In Sickness and in Health
Five weeks before we were to be married, in 1981, my fiancé called me from the emergency room. We had been worried by Bill's blurred vision, extreme exhaustion, frequent urination, and plummeting weight. Now the diagnosis was in: type 1 diabetes. Suddenly, the wedding invitations, rehearsal arrangements, and last-minute fittings seemed unimportant compared with learning how to give insulin shots and maintain good blood glucose control.
Bill and I had met at my church three years before, and he soon was helping me with my own health problems. Earlier in my life, I had experienced congenital hearing loss and fought tumors that resulted in a paralyzed vocal cord and the removal of nearly half of my stomach. These tumors were later diagnosed as part of the Carney Triad, a rare syndrome resulting from a combination of three types of tumors. Bill became my ears when I couldn't hear and my voice when mine gave out. Now it was my turn to help him.
Uniting to fight chronic disease early in our marriage taught Bill and me how to harness our personal strengths in a new way. I understood the value of supportive partnerships—both from my experience with health problems and from my job as a social worker—and I strove to encourage Bill in his diabetes management. At the same time, Bill's diabetes helped him to better understand what I faced. He stuck by my side through the intensive procedures and long periods of recuperation that I would experience over the years to come. He kept my spirits up when tumors and everything else were bringing them down.

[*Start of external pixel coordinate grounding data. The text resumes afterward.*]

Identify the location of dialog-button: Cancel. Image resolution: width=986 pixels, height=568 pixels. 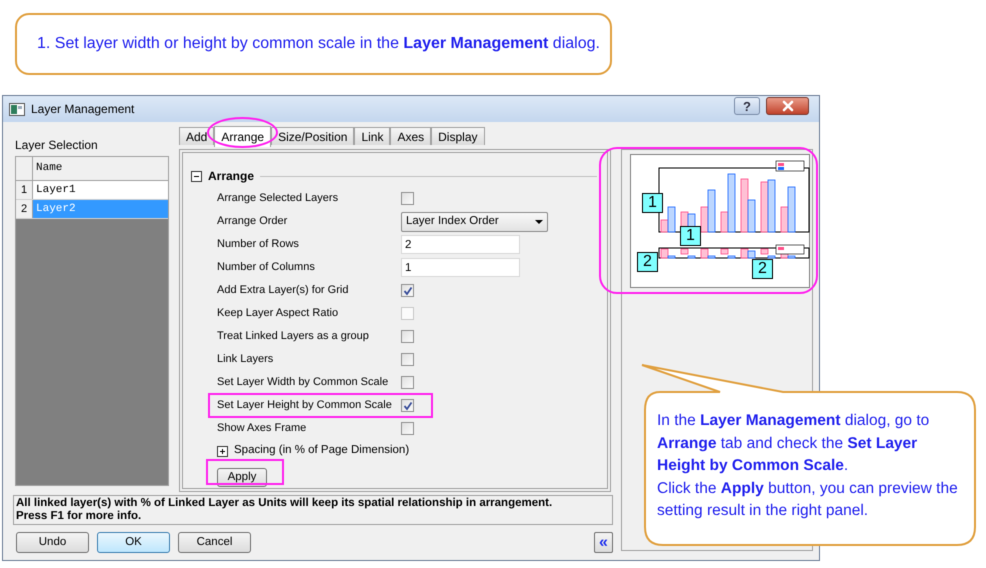
(214, 542).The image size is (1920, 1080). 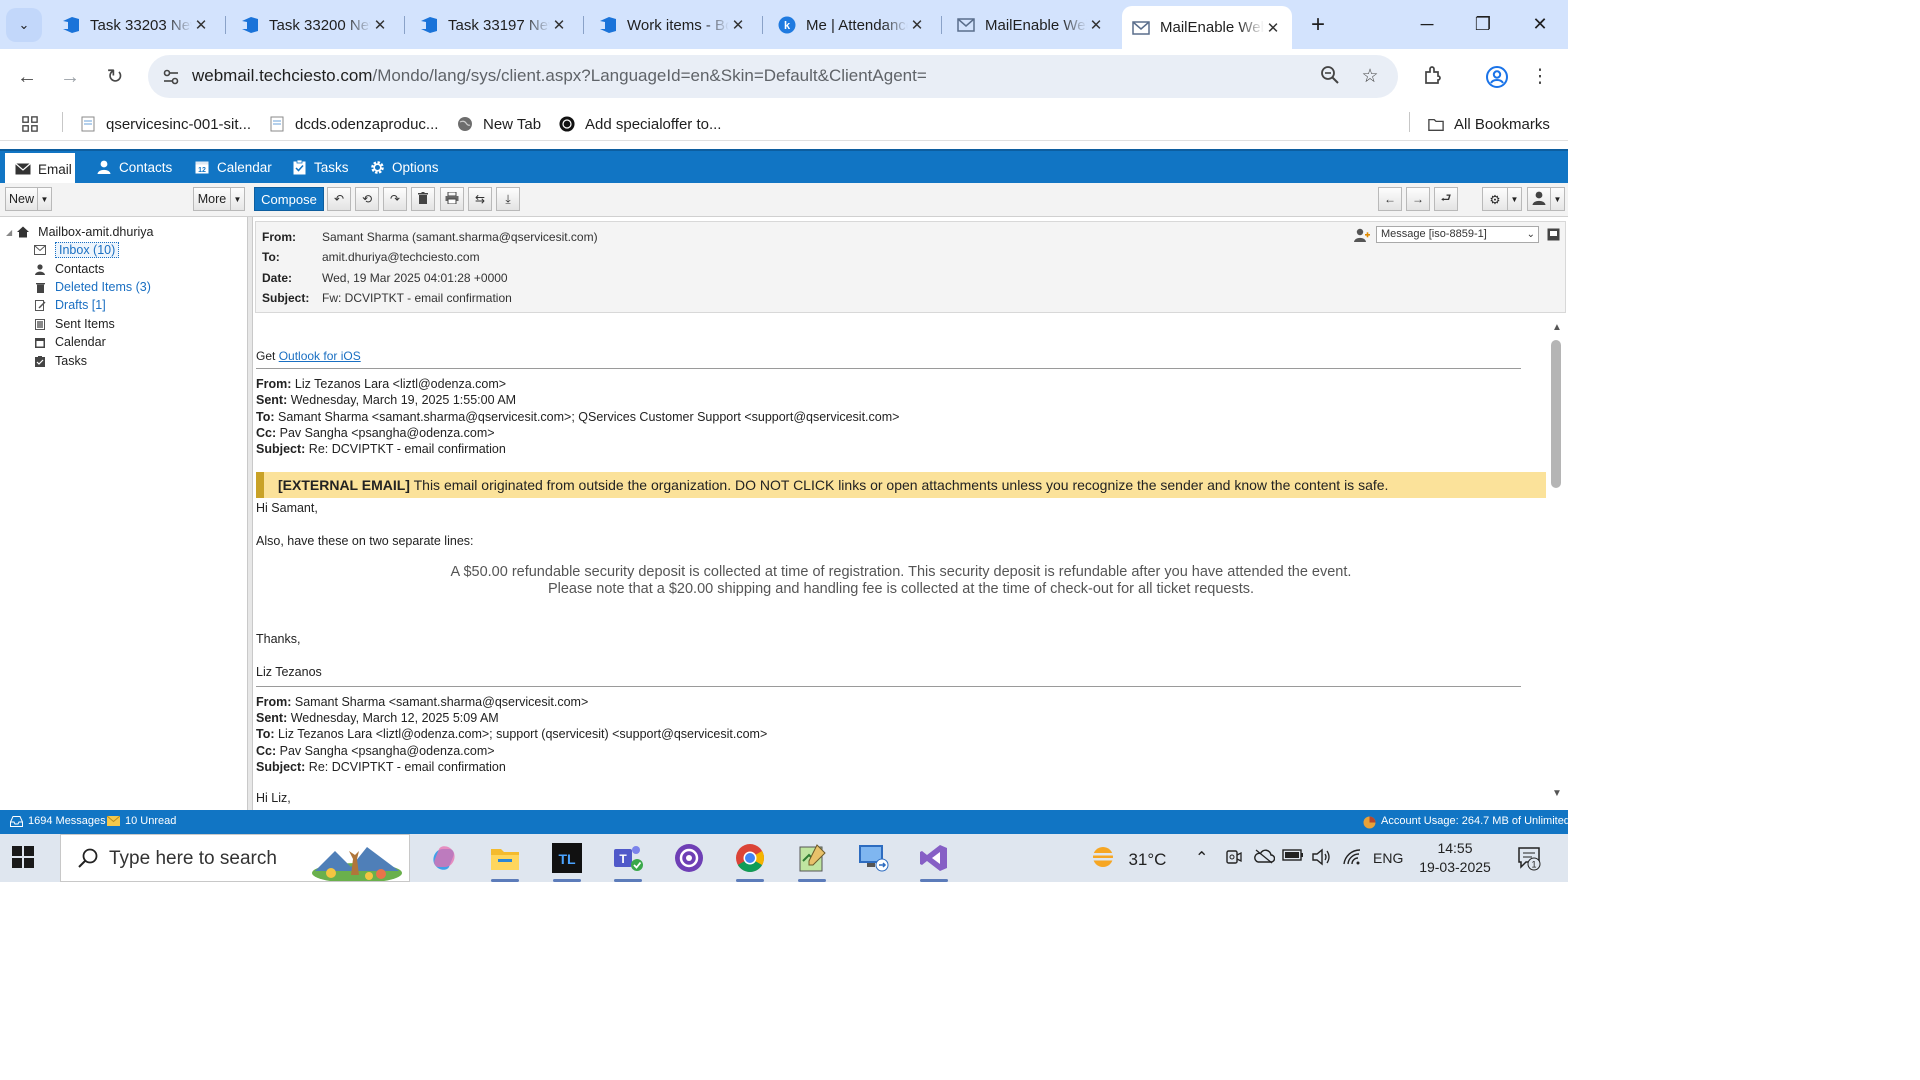 What do you see at coordinates (505, 861) in the screenshot?
I see `file-explorer-app` at bounding box center [505, 861].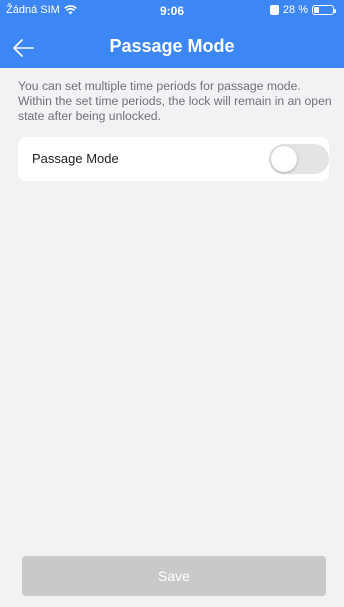  Describe the element at coordinates (317, 10) in the screenshot. I see `battery-fill` at that location.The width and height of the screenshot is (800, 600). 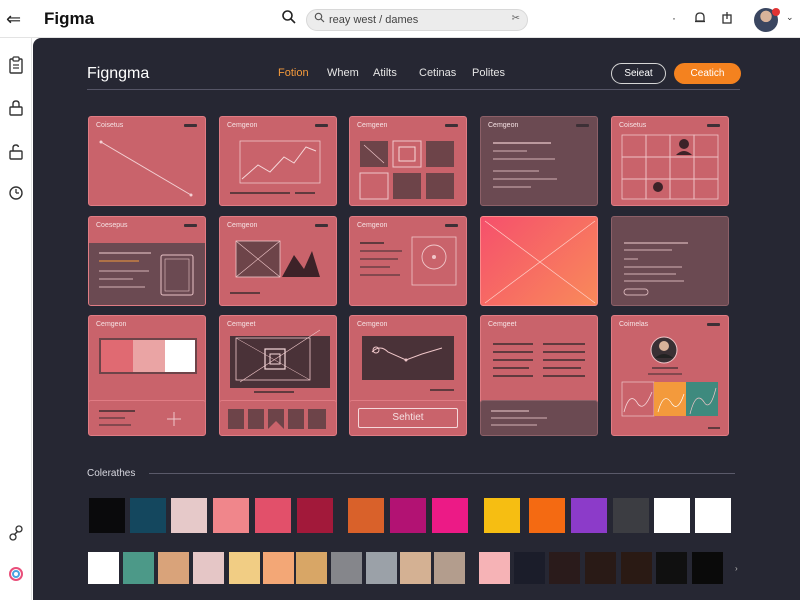 What do you see at coordinates (276, 167) in the screenshot?
I see `line-chart-graphic` at bounding box center [276, 167].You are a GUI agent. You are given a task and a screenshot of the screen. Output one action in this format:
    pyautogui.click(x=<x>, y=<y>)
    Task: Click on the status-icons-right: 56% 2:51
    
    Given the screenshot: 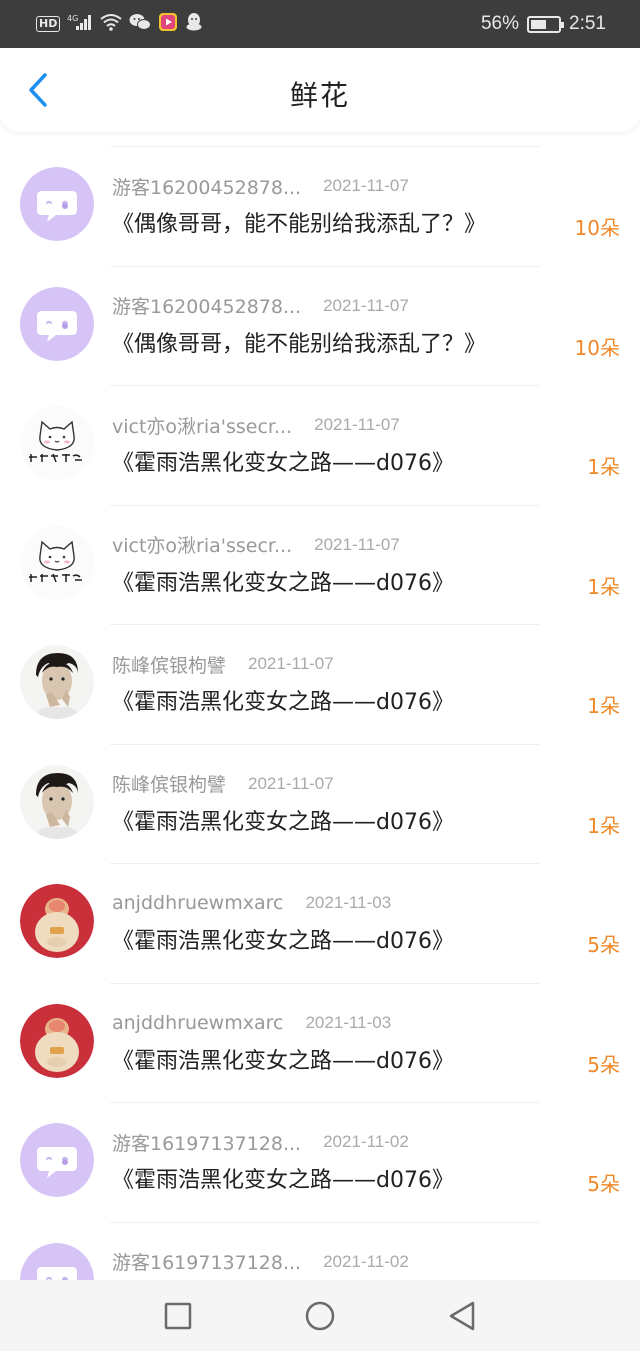 What is the action you would take?
    pyautogui.click(x=544, y=24)
    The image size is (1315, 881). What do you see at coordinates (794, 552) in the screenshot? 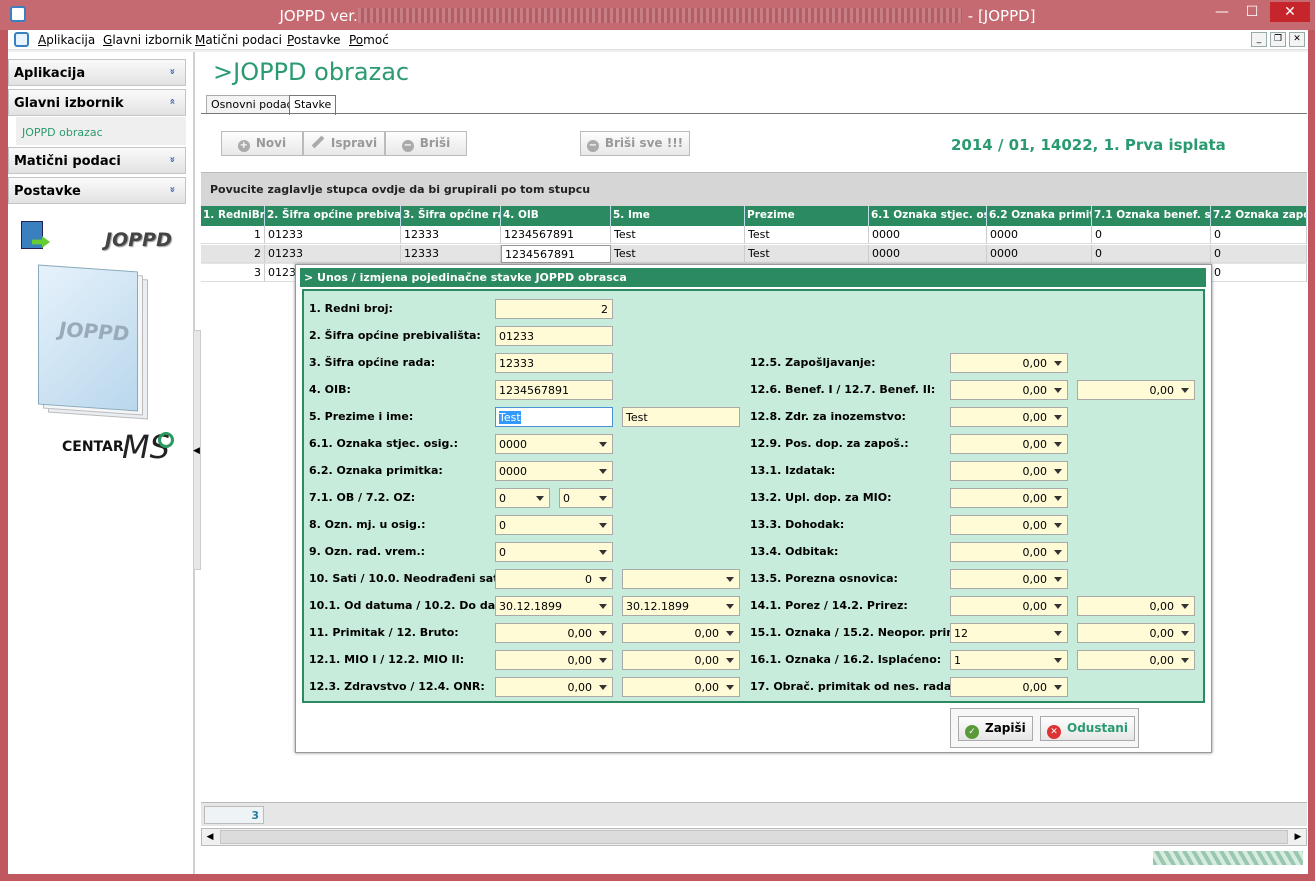
I see `field-label: 13.4. Odbitak:` at bounding box center [794, 552].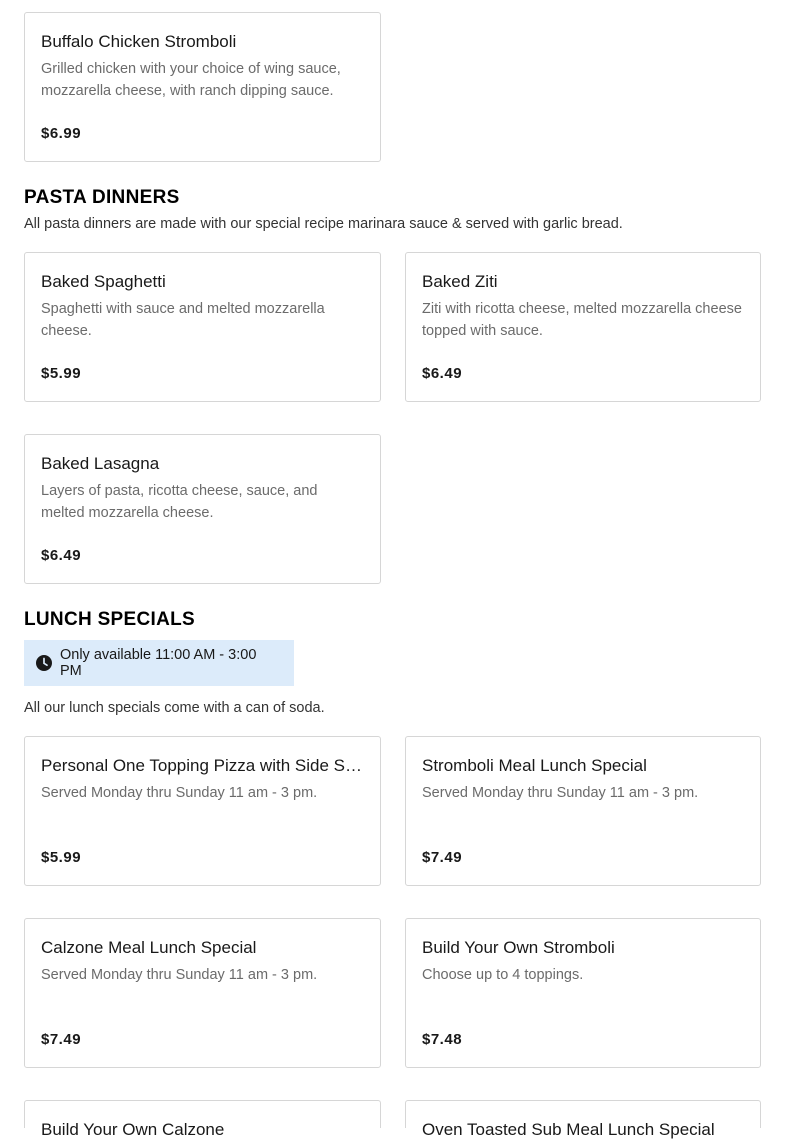 The height and width of the screenshot is (1140, 785). I want to click on menu-item-name: Buffalo Chicken Stromboli, so click(139, 42). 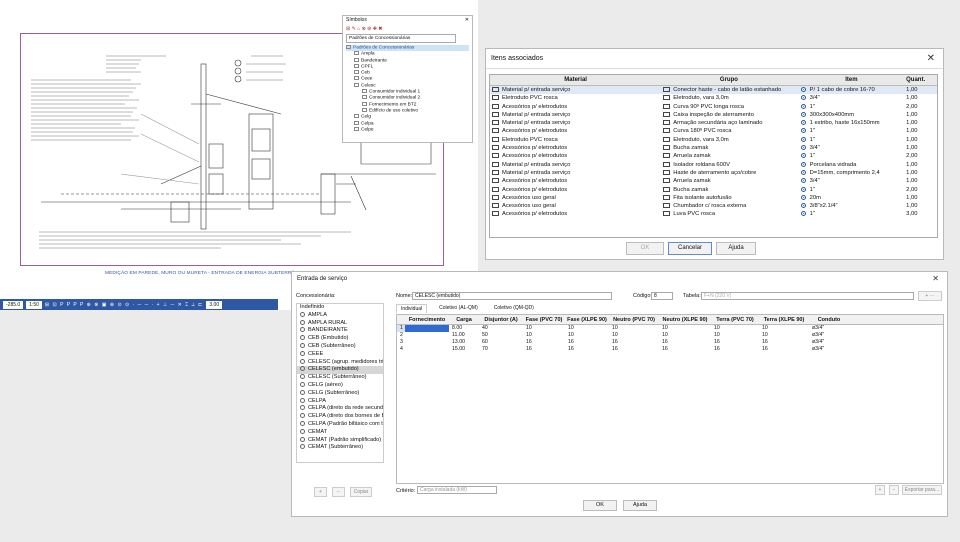 I want to click on grid-header-cell: Terra (XLPE 90), so click(x=784, y=320).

Bill's diabetes was often hard to control. He experienced wildly fluctuating blood sugars. Increased stress, extreme weather: It seemed that anything could throw off his control. When he was diagnosed with gastroparesis, a complication of diabetes, he decided to go on an insulin pump. That was eight years ago, and his control has greatly improved since then.
In 2005, our seasoned partnership braved its toughest test yet when Bill was diagnosed with a blood cancer, mantle cell lymphoma. Now, when he needed it most, we had the experience, patience, and determination to work hard to control his diabetes while chemotherapy wreaked havoc on his blood sugars. We even decided he could brave a particularly risky procedure: a stem cell transplant. The courage we had gained over the years paid off. Four years after the procedure, Bill remains lymphoma free.
Walking down the aisle when I was 30, I never could have guessed all the obstacles we would have to overcome—and how one constant, Bill's diabetes, would both challenge and enrich us. Our unexpected wedding gift prepared us for all that life has thrown our way.
Ronda Armstrong lives with her husband, Bill, in Des Moines. Now retired, they enjoy ballroom dancing.